Intuitive Visualization: Centers found by Ours nearly overlap with true centers on synthetic data, while the baseline misses clusters due to incorrect mapping.
Significant Compression: Reducing \(10^4\) points to 187 coreset points (~98% reduction) allows subsequent clustering to run solely on this small set.

Highlights & Insights¶

Removing the Distance Oracle: Previously, it was believed that \(k\)-median/\(k\)-means in the R-model required an exact distance oracle. This work proves for the first time that constant approximation is possible using only noisy quad-comparisons (by relaxing to \(O(k\,\mathrm{polylog}\,n)\) centers, justified by a \(2k-1\) lower bound).
Bridge between Approximate Sorting and Adversarial Oracles: ALG-TESTER uses kernel/guard structures to locally "upgrade" weak probabilistic comparisons into adversarial noise oracles, which are then used by ADVSORT to obtain constant-approximation sorting—a highly transferable strategy.
Alignment with LLM Interfaces: Quadruplet queries ("Is A more like B or C more like D?") are naturally suited for LLMs, embedding services, or crowdsourcing. This paper provides a paradigm for integrating low-cost noisy oracles into scalable clustering.
Near-Optimal Query Complexity: \(O(nk\,\mathrm{polylog}\,n)\) for general metrics and \(O((n+k^2)\,\mathrm{polylog}\,n)\) for low dimensions are within logarithmic factors of the best RM-model results that require distance oracles.

Limitations & Future Work¶

Not Exactly \(k\) Centers: The output is \(O(k\,\mathrm{polylog}\,n)\) centers + mapping. Obtaining exactly \(k\) centers still requires running k-means++ on the weighted coreset (which assumed distance availability in experiments).
Weak Experimental Validation: Experiments are proof-of-concept level, lacking real LLM oracles or large-scale/high-dimensional tests. The impact of constant factors in \(\mathrm{polylog}\,n\) was not evaluated.
Strong Assumptions on Persistence: The oracle assumes independent noise and fixed answers for specific edges (persistence) with \(\phi<1/4\), which might not hold for real LLMs.
Dimensionality and Constant Factors: Improvement in doubling dimension assumes the dimension is constant.

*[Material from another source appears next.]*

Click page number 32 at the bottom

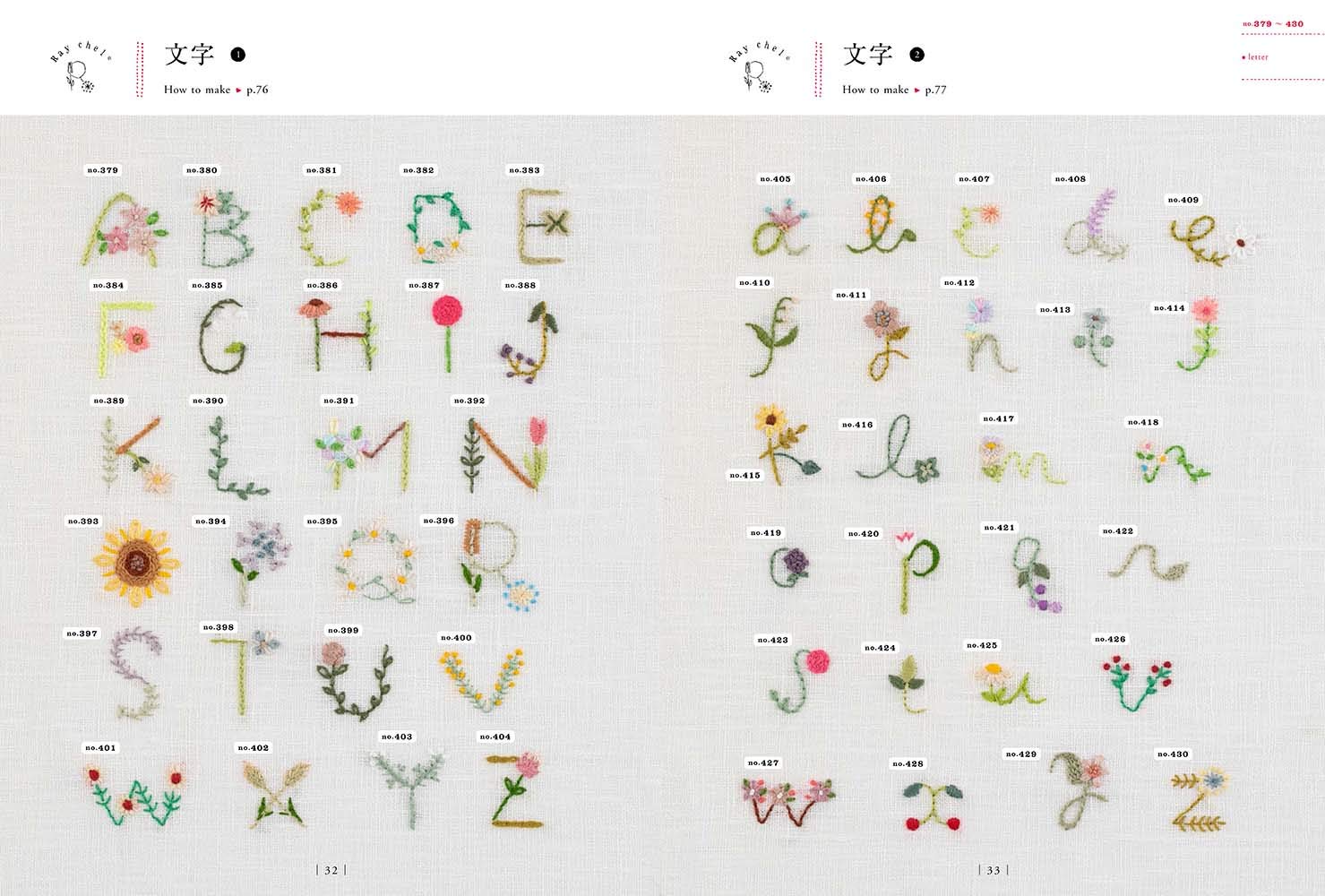(x=331, y=870)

Large constants hidden in \(\mathrm{polylog}\,n\) might overwhelm theoretical gains in high dimensions.
Future Work: Generalizing to hierarchical clustering, sum-of-radii, MST, and extending to triplet oracles or other error models.

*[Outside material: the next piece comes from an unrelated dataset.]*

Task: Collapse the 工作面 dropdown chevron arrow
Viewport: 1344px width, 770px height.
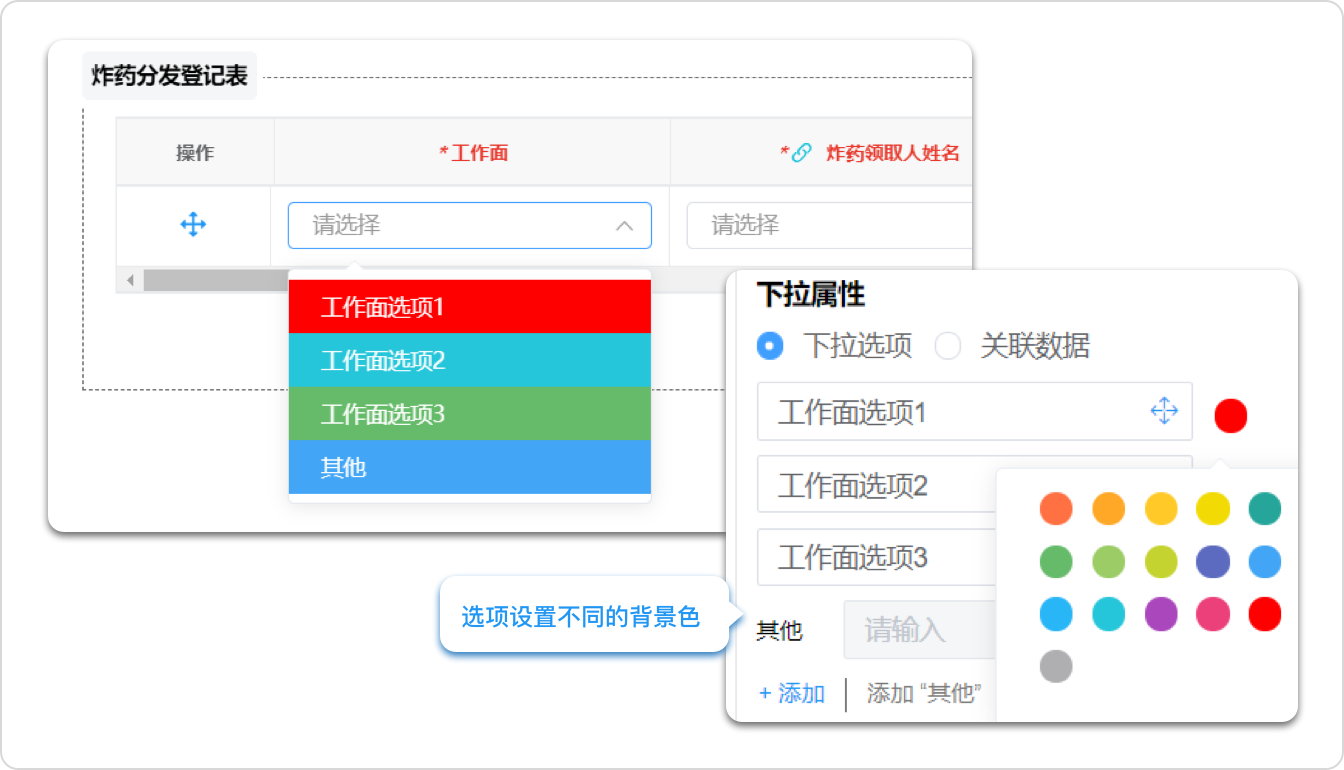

R-model Origins: Addanki et al. (2021) first studied \(k\)-center under pure comparisons (requiring optimal cluster size \(\Omega(\sqrt n)\)).
Impossibility and RM-model: Galhotra et al. (2024) proved the impossibility of \(O(1)\) approximation without distances, introducing the weak-strong oracle framework. Raychaudhury et al. (2025) reduced strong oracle calls to \(O(\mathrm{polylog}\,n)\) with \(O((n+k^2)\,\mathrm{polylog}\,n)\) comparisons—this work completes the transition by removing the strong oracle entirely.
Noisy Sorting: Works by Braverman-Mossel and Geissmann provide the foundation for PROBSORT (\(O(\log n)\) dislocation with \(O(n \log n)\) queries for \(\phi < 1/4\)).
Insight: When downstream tasks (clustering, sorting, retrieval) only require "relative order" rather than absolute values, using noisy comparison oracles + approximate sorting primitives provides a general template for connecting expensive LLMs/human feedback to classical algorithms.

Rating¶

Novelty: ⭐⭐⭐⭐⭐ First constant approximation for \(k\)-median/\(k\)-means in the pure noisy comparison model, eliminating the distance oracle previously thought necessary.
Experimental Thoroughness: ⭐⭐ Proof-of-concept only; lacks real-world oracles and large-scale validation.
Writing Quality: ⭐⭐⭐⭐ Technical overview clearly explains the three-layer algorithm flow; notation is rigorous.
Value: ⭐⭐⭐⭐ Provides a guaranteed algorithmic paradigm for "low-cost noisy comparisons \(\rightarrow\) scalable clustering," applicable to various order-based tasks.